● Extract:
Studio album by Darek Oleszkiewicz
- Released: 2004
- Genre: Jazz
- Label: Cryptogramophone

= Like a Dream (album) =

Like a Dream is an album by Darek Oleszkiewicz.

==Background==
This was Oleszkiewicz's first album as leader. He had previously appeared as a sideman on numerous albums.

==Music and release==
Oleszkiewicz composed and arranged all but one of the tracks. The first five tracks are duets with pianist Brad Mehldau. Two tracks are Los Angeles Jazz Quartet recordings, with saxophonist Chuck Manning, guitarist Larry Koonse and drummer Mark Ferber. "The last four songs feature a trio with pianist Adam Benjamin and drummer Nate Wood", with tenor saxophonist Bernie Maupin added for one.

The album was released by Cryptogramophone Records in 2004.

==Reception==

The AllMusic reviewer concluded that "This is an auspicious debut that should help Darek Oleszkiewicz gain wider recognition."

● Word and element location data:
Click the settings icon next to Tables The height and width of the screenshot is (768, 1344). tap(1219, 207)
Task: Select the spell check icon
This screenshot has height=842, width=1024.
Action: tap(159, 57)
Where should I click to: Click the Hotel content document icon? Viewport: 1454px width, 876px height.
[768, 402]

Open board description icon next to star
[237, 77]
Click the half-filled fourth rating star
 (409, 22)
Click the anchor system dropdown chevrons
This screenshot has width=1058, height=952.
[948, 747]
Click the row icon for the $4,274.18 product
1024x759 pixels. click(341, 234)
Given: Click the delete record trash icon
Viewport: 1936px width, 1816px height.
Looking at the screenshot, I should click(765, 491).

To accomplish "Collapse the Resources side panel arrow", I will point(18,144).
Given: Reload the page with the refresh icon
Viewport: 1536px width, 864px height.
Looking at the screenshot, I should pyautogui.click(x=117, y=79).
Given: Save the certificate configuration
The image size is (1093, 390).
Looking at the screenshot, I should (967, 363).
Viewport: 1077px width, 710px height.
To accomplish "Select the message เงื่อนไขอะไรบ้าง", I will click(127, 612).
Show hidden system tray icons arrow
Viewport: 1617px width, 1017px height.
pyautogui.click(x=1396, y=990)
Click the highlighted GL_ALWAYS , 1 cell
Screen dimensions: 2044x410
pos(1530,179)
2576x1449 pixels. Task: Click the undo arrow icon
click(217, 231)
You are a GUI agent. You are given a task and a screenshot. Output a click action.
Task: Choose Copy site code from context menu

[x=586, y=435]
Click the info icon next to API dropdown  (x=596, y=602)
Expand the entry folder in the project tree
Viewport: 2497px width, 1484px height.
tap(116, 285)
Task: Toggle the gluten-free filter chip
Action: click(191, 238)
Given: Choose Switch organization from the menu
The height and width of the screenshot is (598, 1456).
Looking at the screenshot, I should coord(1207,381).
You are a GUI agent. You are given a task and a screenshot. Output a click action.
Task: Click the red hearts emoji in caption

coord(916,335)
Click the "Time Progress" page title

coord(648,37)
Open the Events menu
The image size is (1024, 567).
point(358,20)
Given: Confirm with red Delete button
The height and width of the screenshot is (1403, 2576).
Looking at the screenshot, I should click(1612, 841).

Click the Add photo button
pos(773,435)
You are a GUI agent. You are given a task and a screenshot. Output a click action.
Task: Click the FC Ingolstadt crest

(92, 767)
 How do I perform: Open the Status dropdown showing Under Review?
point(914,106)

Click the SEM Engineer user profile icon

● Exercise instructions: Quote the album article from "Studio album by" to "added for one.". These rows were taken from a separate source and have no connection to the album article.

● Full response:
Studio album by Darek Oleszkiewicz
- Released: 2004
- Genre: Jazz
- Label: Cryptogramophone

= Like a Dream (album) =

Like a Dream is an album by Darek Oleszkiewicz.

==Background==
This was Oleszkiewicz's first album as leader. He had previously appeared as a sideman on numerous albums.

==Music and release==
Oleszkiewicz composed and arranged all but one of the tracks. The first five tracks are duets with pianist Brad Mehldau. Two tracks are Los Angeles Jazz Quartet recordings, with saxophonist Chuck Manning, guitarist Larry Koonse and drummer Mark Ferber. "The last four songs feature a trio with pianist Adam Benjamin and drummer Nate Wood", with tenor saxophonist Bernie Maupin added for one.